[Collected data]
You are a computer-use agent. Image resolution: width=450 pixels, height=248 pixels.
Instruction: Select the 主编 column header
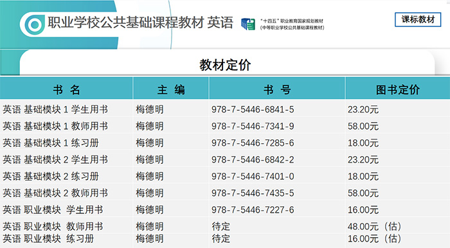pos(171,89)
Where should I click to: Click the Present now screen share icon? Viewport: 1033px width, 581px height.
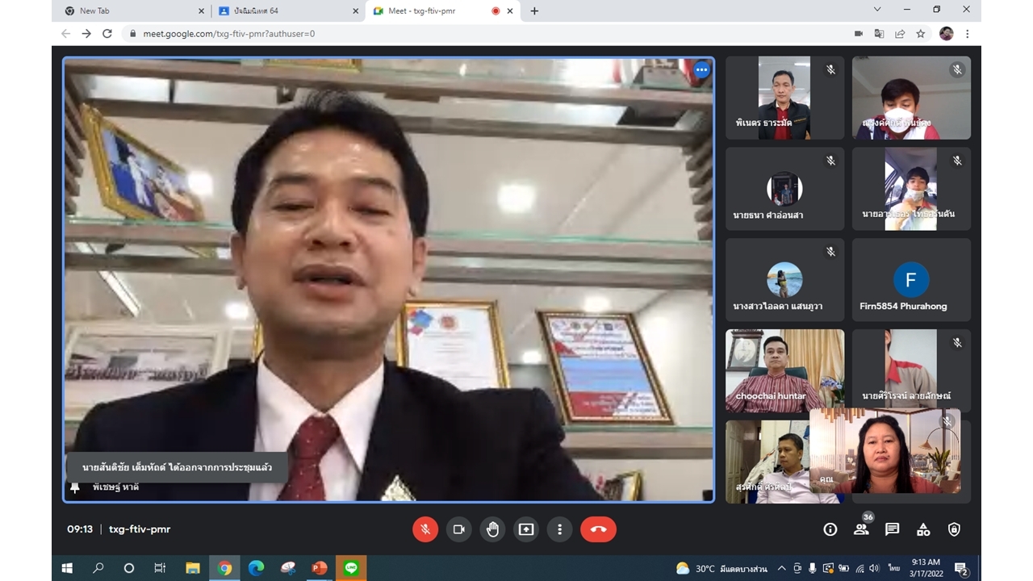[x=526, y=529]
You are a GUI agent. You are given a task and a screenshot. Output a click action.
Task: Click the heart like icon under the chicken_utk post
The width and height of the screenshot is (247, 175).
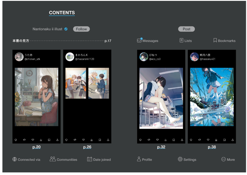tap(33, 140)
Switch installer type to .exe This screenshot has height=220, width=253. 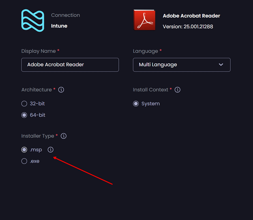click(x=24, y=161)
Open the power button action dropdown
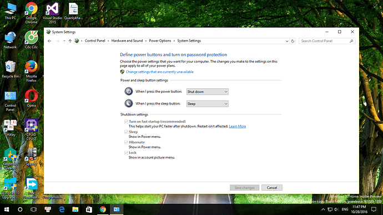The height and width of the screenshot is (215, 383). (x=208, y=92)
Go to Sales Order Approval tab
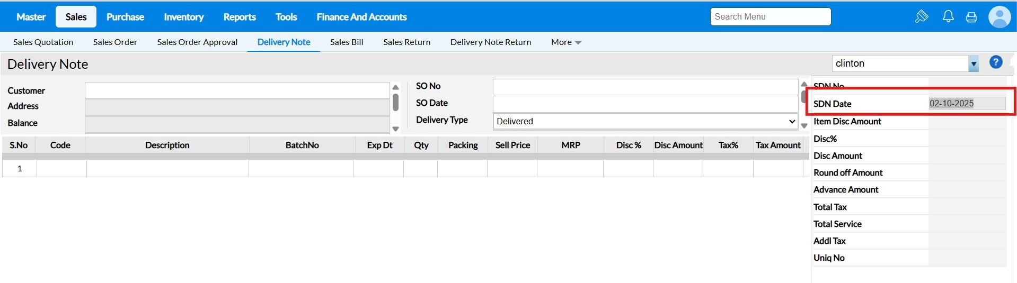This screenshot has width=1017, height=283. (197, 42)
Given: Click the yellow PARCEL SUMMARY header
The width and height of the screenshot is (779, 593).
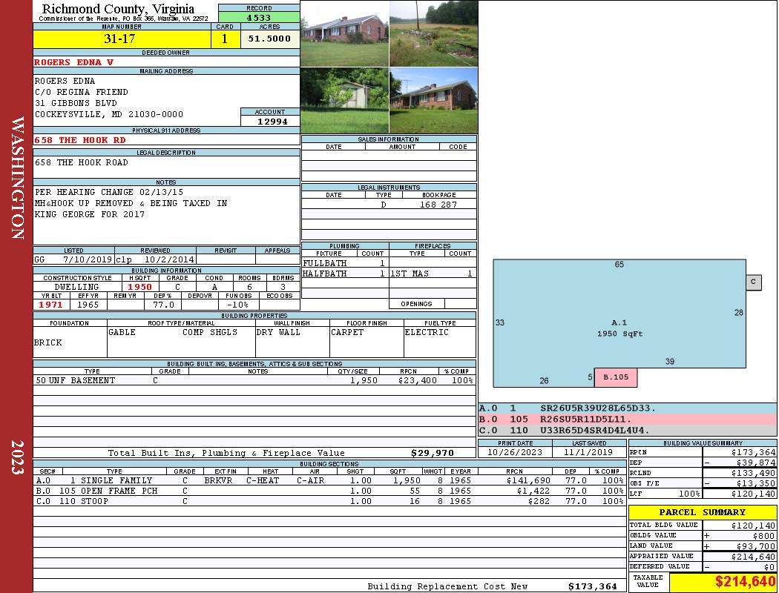Looking at the screenshot, I should [702, 512].
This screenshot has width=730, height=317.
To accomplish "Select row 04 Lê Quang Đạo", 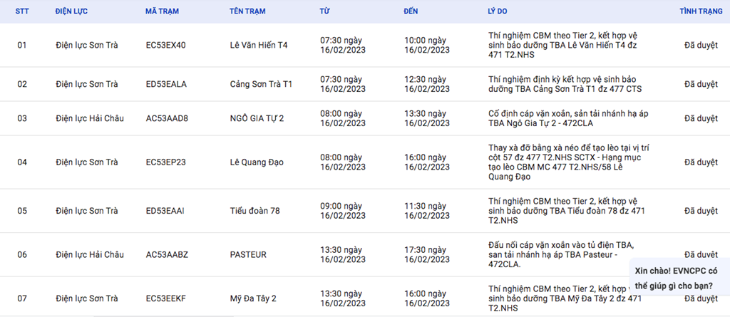I will click(365, 162).
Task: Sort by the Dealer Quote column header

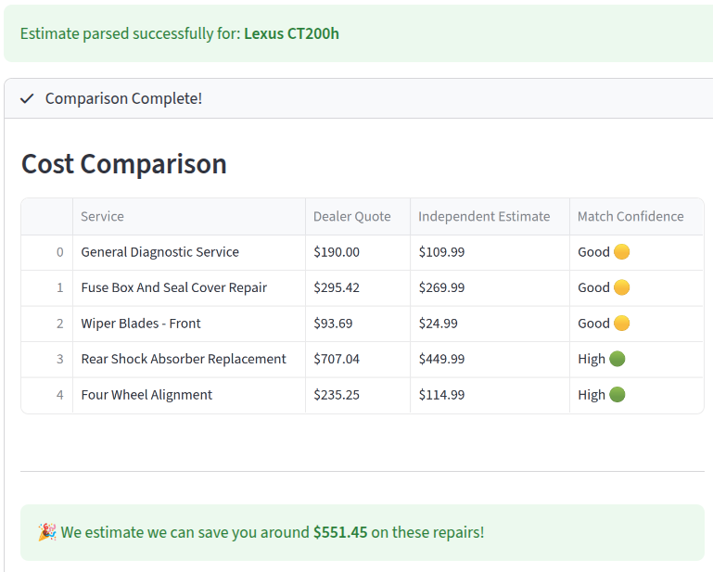Action: (358, 216)
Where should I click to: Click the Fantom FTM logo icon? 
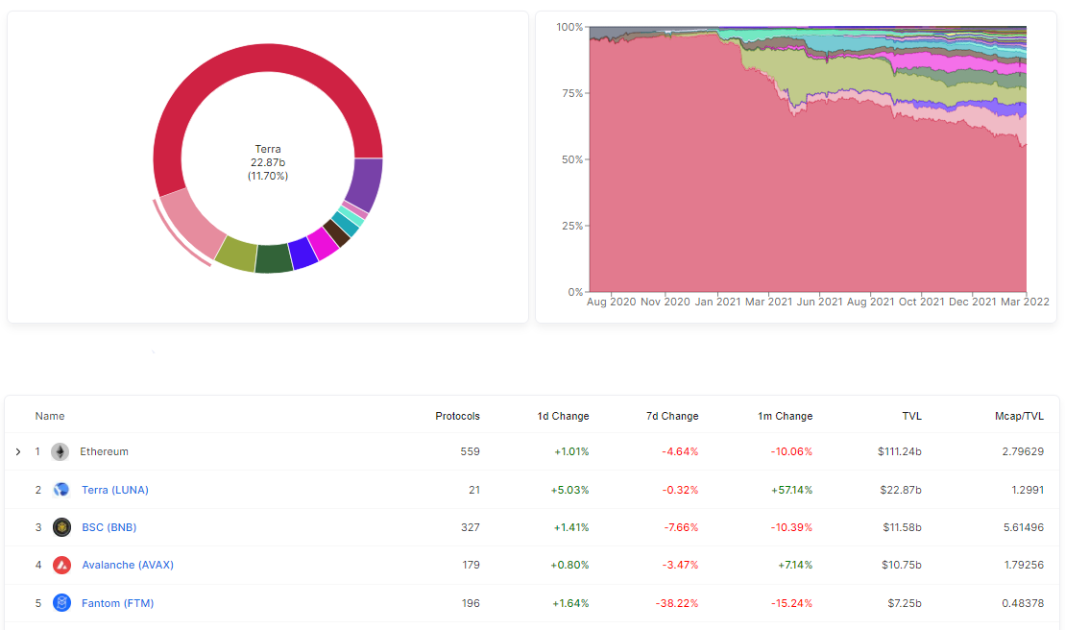[x=61, y=603]
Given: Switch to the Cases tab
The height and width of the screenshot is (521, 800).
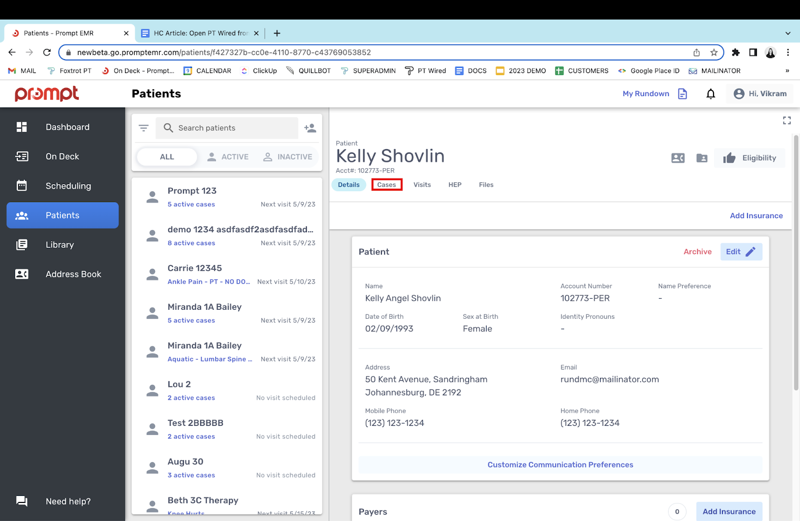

WHAT TO WORK ON. Using the data above, return every line that contains the string "agent".

RESULT FOR THIS TASK.
You are a computer-use agent. Image resolution: width=450 pixels, height=248 pixels.
You are a GUI agent. You are given a task and a screenshot. Output a click action.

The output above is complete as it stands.